In a service business you have to ask for people's names and other information.

For some reason, the question, "what's your name?" has always made me uncomfortable. Maybe it's because I was a rather paranoid child. Why do you want to know my name? What are you going to do with that information?

When a name is not required, I don't ask for it. It feels like prying. I'll be the superhero with the secret identity and you be the anonymous citizen whose bacon I save. We'll share a momentary look of understanding and then I'll mysteriously vanish and you go on with your life.

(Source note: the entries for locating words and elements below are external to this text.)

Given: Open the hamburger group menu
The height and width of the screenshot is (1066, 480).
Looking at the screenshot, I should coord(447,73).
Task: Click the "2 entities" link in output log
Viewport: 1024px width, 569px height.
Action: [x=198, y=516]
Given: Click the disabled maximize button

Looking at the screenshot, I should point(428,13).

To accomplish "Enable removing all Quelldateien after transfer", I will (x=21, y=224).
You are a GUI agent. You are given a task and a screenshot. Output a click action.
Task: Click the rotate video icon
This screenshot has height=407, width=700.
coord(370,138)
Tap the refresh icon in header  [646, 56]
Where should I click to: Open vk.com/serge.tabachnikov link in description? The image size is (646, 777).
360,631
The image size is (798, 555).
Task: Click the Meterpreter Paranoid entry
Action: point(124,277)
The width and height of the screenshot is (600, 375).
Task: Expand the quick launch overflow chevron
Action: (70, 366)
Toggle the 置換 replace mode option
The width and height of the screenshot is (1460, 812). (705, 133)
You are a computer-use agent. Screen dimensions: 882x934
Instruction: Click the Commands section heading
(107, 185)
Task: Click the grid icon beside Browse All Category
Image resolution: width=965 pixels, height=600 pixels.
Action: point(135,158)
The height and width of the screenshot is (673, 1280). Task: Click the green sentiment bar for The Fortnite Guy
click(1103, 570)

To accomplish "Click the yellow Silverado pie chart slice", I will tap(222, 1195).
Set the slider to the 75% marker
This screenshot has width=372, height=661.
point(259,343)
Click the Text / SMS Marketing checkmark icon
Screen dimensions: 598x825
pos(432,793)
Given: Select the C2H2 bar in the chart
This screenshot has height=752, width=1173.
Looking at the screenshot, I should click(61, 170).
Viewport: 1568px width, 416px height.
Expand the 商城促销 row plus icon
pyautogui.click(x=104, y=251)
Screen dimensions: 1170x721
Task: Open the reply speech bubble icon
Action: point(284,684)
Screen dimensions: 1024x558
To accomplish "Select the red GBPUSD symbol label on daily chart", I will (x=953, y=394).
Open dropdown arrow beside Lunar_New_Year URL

On repair forms I just hand the customer the clip board and say, "could you just fill out the contact info on the top here while I check a few things on your bike?" This legitimately lets me perform necessary tasks like measuring chain wear and checking tire condition while the customer performs the equally necessary task of giving us a way to get their bike back to them when we've finished with it. We see many people only a few times or for a short period every year, so they might remember a lot about us while we only have a nagging feeling we're supposed to know them. So, big smile, give them the clip board, look busy and they will tell us without having to be asked directly, "who the heck are you, anyway?"

Sales people will ask for a customer's name to try to personalize the process. Really good ones actually do manage to establish a friendly atmosphere. Far too many others just look like they were trained to try to establish a friendly atmosphere. When forced into a selling situation because the shop is busy or shorthanded -- in other words nearly any day -- I will always give the clearest and best information I have. I don't need to know anyone's name. As long as I know what I need to know to fit a person to the product, asking their name just feels like prying or manipulation.

This morning I thought of a new approach to try. Instead of asking, "What's your name?" I'll ask, "What would you like to be called?" That way they can give me their real name or make something up...which they might be doing anyway, but this puts me in the position of opening that door and being super accommodating rather than intrusive and possibly authoritarian ("Show me your papers! What's your business here?") or smarmily friendly. I really don't care who you are. I'm here to do the best job for you that I can. In this context that's all we really need to know about each other.

Over time some relationships deepen. Compatible traits emerge through interaction. Or identity grows from accumulated incidents whether it's friendly or merely cordially businesslike. Because it happens naturally it doesn't have that awkward scripted feeling.

A few of our regular customers are prominent and at least one is an actor with a long resume. Other more transient customers might also work in entertainment. In that case, delivering a line in a stilted fashion feels particularly conspicuous. Better just to smile neutrally and keep everything friendly but impersonal. I did hear that one of them got pestered at the dive shop up the street by people wanting their picture taken. He may even enjoy that. But I would tend to believe that it would be more relaxing to be treated as a person rather than a public facility anyone can go up and jump all over.

So...what would you like to be called?